Exercise goal: Tell how many lines of the entries below include the string "dialog". Respond with the number alone.

[Saved data entries]
↓
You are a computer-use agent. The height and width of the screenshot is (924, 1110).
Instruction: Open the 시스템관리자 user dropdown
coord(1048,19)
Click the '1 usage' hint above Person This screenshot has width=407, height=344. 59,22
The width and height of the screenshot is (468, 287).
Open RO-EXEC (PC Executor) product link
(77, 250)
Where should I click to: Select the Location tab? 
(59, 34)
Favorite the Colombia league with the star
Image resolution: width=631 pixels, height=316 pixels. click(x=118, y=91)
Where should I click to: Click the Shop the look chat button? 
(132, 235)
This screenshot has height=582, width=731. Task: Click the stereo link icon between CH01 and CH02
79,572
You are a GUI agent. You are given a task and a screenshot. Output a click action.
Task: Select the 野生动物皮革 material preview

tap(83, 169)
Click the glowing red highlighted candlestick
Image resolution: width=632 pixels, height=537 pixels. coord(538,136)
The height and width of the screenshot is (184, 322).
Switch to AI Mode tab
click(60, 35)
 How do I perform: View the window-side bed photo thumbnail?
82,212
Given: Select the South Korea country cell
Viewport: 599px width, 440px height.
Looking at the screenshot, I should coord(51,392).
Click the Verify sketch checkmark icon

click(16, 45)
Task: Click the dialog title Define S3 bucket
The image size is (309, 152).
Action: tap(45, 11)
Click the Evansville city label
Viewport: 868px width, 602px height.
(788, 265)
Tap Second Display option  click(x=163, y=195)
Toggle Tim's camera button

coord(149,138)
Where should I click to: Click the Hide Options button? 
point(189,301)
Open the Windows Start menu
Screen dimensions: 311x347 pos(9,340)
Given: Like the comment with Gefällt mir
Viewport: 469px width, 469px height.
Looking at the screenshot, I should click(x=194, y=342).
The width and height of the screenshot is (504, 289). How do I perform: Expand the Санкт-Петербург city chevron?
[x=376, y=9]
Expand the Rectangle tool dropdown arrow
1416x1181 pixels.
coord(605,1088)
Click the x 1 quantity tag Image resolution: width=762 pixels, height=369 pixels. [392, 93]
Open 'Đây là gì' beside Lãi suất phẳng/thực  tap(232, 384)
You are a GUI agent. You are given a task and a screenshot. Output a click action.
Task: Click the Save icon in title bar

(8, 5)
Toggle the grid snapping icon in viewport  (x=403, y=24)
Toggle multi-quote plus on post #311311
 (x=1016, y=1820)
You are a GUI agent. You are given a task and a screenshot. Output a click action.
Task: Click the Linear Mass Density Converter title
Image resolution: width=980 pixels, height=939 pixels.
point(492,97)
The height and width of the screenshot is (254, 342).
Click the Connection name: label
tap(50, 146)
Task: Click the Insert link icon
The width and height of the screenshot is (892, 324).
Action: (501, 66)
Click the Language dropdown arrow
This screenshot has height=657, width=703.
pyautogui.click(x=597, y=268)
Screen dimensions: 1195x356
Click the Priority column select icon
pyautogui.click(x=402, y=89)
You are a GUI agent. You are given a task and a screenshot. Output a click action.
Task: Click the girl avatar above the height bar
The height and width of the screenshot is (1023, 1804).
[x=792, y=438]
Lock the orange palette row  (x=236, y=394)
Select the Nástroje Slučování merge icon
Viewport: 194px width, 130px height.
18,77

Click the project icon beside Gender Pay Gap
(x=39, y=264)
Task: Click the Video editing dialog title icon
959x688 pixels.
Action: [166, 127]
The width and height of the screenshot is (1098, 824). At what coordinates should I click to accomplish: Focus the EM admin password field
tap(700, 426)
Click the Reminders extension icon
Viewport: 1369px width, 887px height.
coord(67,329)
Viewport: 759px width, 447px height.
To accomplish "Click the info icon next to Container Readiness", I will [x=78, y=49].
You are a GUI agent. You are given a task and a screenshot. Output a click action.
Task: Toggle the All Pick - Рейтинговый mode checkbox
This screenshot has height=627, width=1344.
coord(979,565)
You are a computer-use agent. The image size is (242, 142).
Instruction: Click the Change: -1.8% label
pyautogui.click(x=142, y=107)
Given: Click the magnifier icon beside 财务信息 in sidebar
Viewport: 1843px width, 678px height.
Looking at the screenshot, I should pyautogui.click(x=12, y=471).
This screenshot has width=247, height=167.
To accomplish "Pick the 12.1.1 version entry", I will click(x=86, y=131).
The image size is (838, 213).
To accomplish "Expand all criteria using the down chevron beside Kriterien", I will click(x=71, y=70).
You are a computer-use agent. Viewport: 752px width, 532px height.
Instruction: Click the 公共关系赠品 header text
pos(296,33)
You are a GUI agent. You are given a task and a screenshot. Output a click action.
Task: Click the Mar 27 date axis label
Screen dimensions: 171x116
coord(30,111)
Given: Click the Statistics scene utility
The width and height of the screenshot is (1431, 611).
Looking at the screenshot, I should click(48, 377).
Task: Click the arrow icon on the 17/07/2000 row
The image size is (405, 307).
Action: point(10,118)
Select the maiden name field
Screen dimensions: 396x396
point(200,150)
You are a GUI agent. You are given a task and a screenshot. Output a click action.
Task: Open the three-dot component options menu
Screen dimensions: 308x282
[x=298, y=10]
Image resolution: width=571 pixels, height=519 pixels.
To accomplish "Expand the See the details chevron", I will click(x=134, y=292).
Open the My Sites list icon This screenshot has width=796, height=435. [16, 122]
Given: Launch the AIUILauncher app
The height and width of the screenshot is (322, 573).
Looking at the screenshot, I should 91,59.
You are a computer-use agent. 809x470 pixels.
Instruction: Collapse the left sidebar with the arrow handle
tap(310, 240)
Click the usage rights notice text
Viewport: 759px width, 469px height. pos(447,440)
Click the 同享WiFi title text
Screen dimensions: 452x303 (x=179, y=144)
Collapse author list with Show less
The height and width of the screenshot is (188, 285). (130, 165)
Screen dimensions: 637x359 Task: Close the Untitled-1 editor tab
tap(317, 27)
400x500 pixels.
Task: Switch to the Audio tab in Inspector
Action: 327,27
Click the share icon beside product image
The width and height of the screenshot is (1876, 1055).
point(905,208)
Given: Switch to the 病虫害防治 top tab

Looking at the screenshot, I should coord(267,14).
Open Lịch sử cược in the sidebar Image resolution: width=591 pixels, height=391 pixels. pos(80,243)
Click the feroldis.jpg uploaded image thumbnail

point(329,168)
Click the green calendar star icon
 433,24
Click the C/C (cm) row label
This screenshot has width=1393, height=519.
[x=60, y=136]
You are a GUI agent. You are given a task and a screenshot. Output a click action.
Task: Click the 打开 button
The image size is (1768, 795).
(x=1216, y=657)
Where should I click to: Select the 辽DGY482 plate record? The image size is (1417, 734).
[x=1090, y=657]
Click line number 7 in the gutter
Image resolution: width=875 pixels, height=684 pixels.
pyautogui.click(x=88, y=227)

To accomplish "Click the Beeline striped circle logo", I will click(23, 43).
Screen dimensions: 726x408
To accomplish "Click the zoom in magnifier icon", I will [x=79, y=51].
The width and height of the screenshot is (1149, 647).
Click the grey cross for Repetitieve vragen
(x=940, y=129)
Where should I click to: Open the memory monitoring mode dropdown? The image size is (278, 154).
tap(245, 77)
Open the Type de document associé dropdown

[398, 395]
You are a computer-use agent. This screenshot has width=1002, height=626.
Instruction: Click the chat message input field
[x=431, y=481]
↑
Reply to the task: 2